### REQUIRED WORK
Can you put each line of the material, from its first line up to and including the line containing "This screenshot has", into a JSON list of strings, one string per line and leaving out blank lines?
===
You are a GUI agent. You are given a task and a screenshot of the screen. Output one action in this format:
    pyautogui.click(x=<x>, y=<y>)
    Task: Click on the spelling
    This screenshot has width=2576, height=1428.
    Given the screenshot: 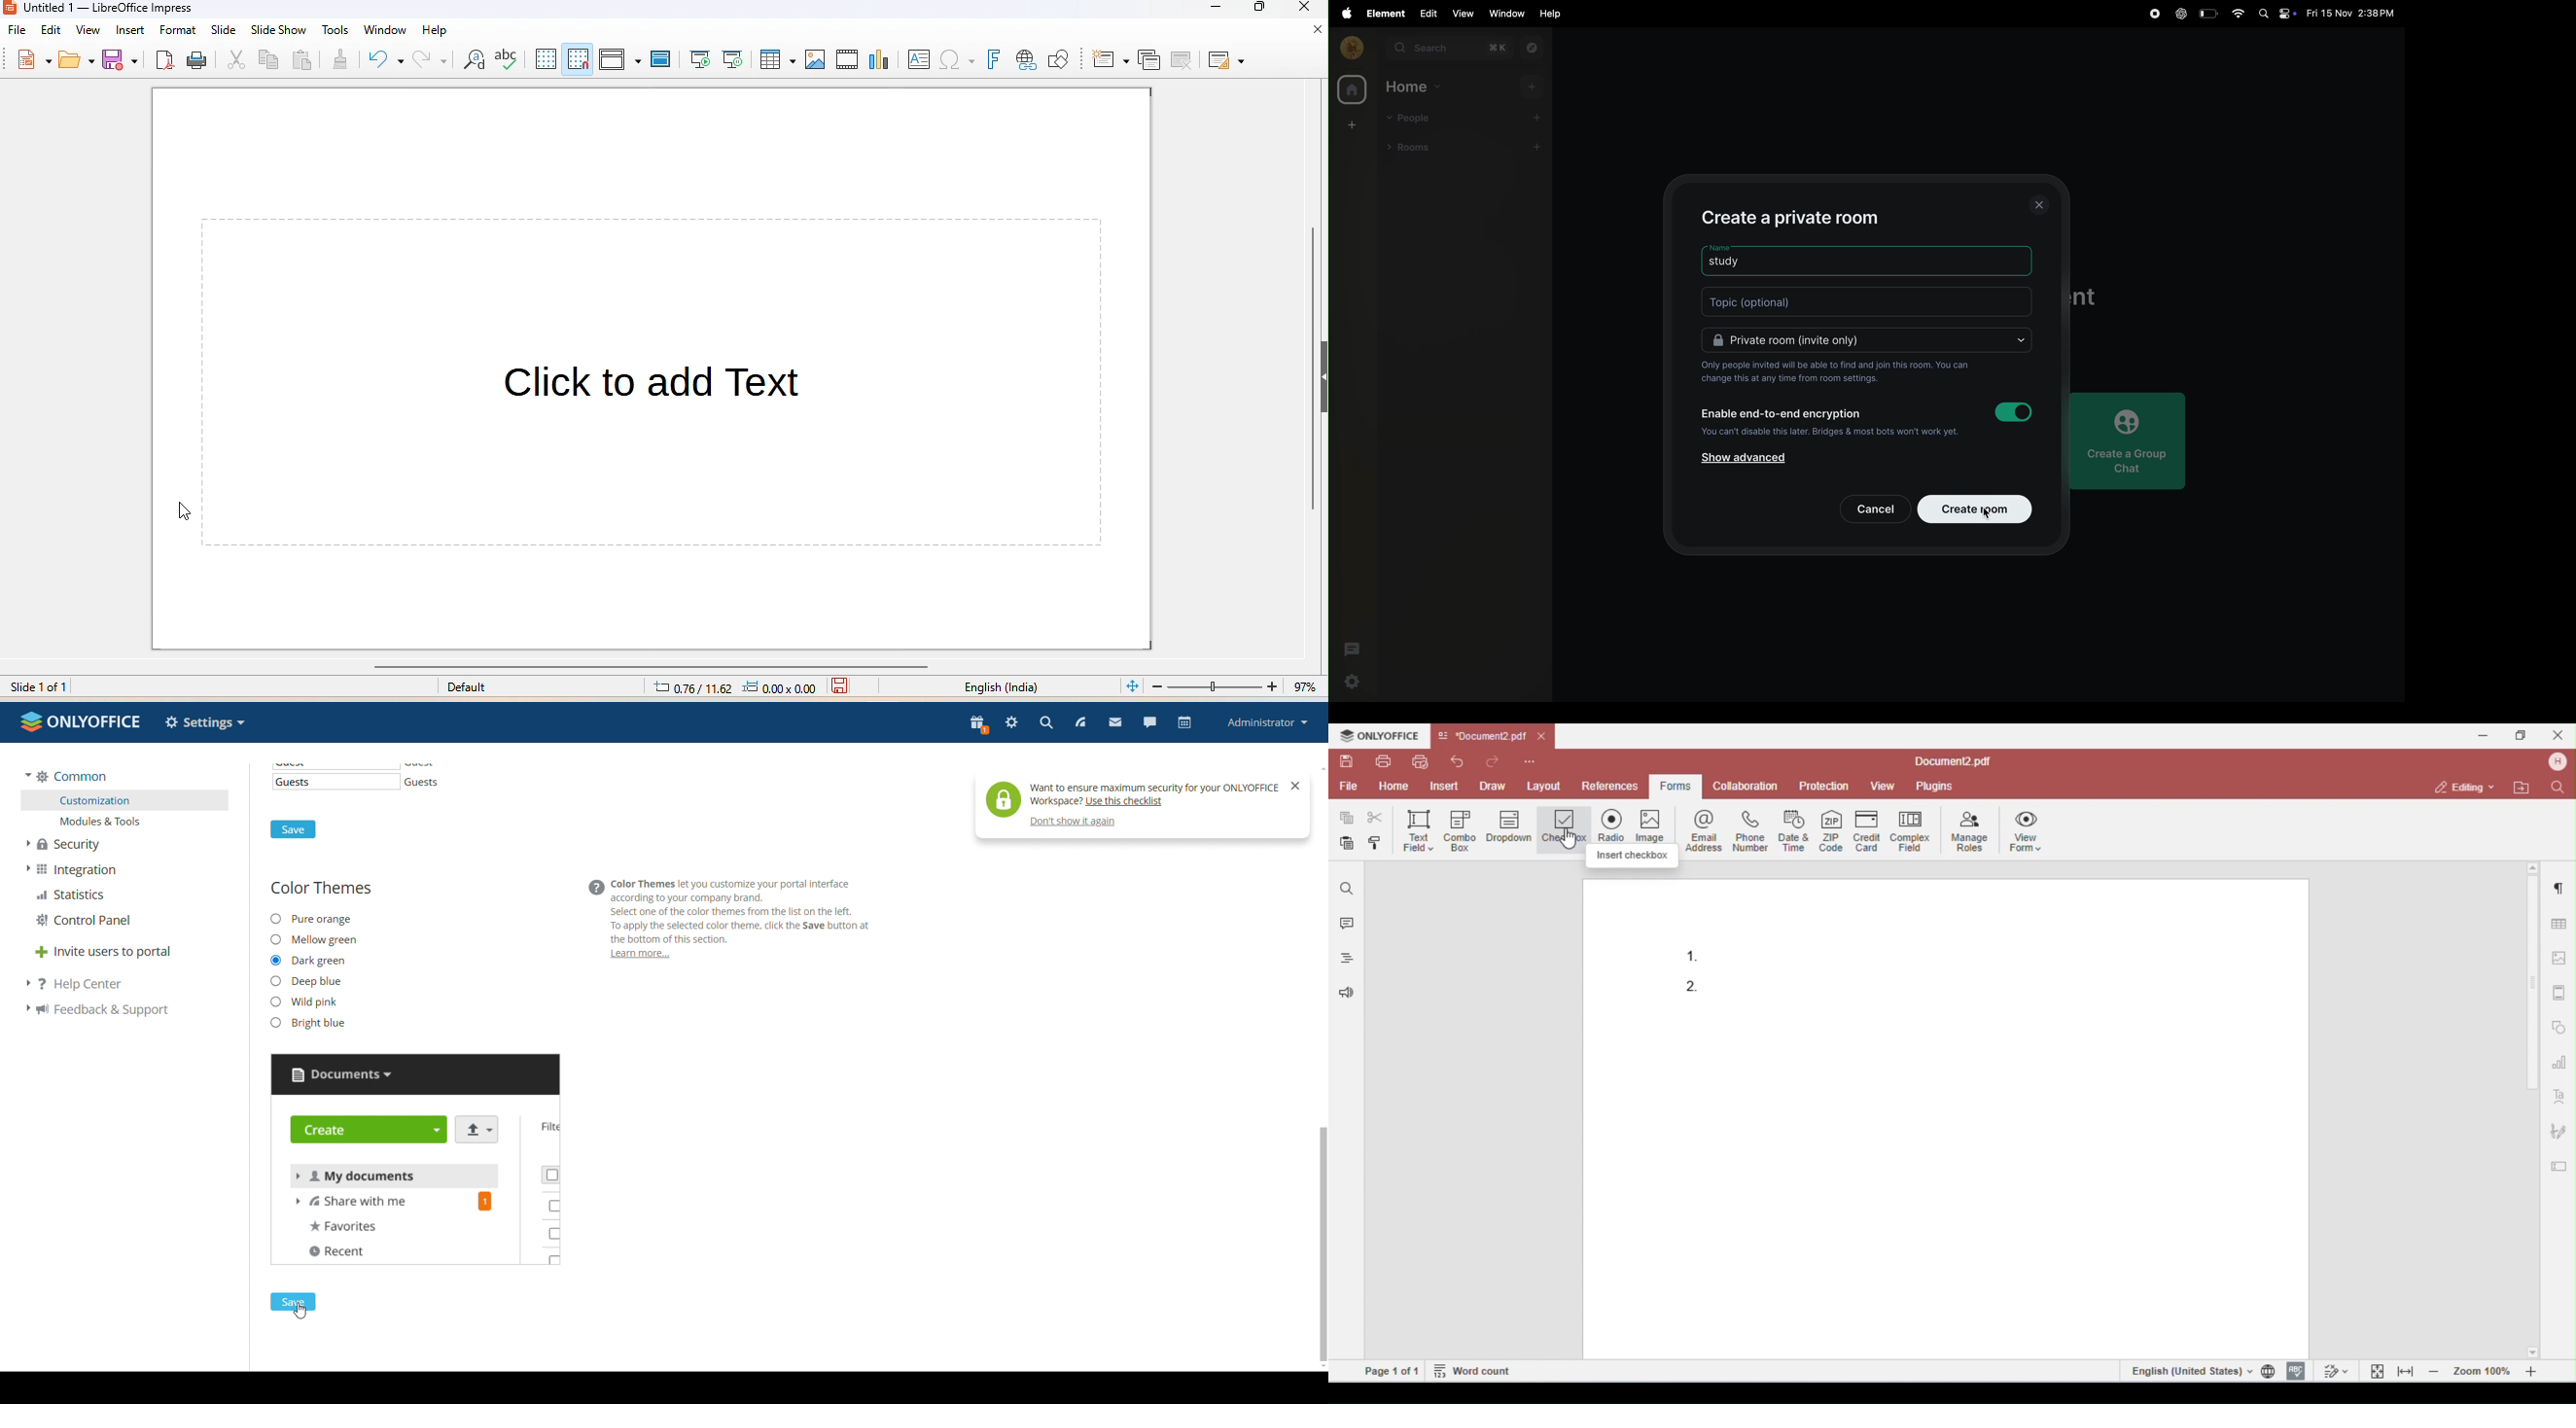 What is the action you would take?
    pyautogui.click(x=508, y=58)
===
### EXERCISE ANSWER
[
  "You are a GUI agent. You are given a task and a screenshot of the screen. Output one action in this format:",
  "    pyautogui.click(x=<x>, y=<y>)",
  "    Task: Click on the spelling",
  "    This screenshot has width=2576, height=1428."
]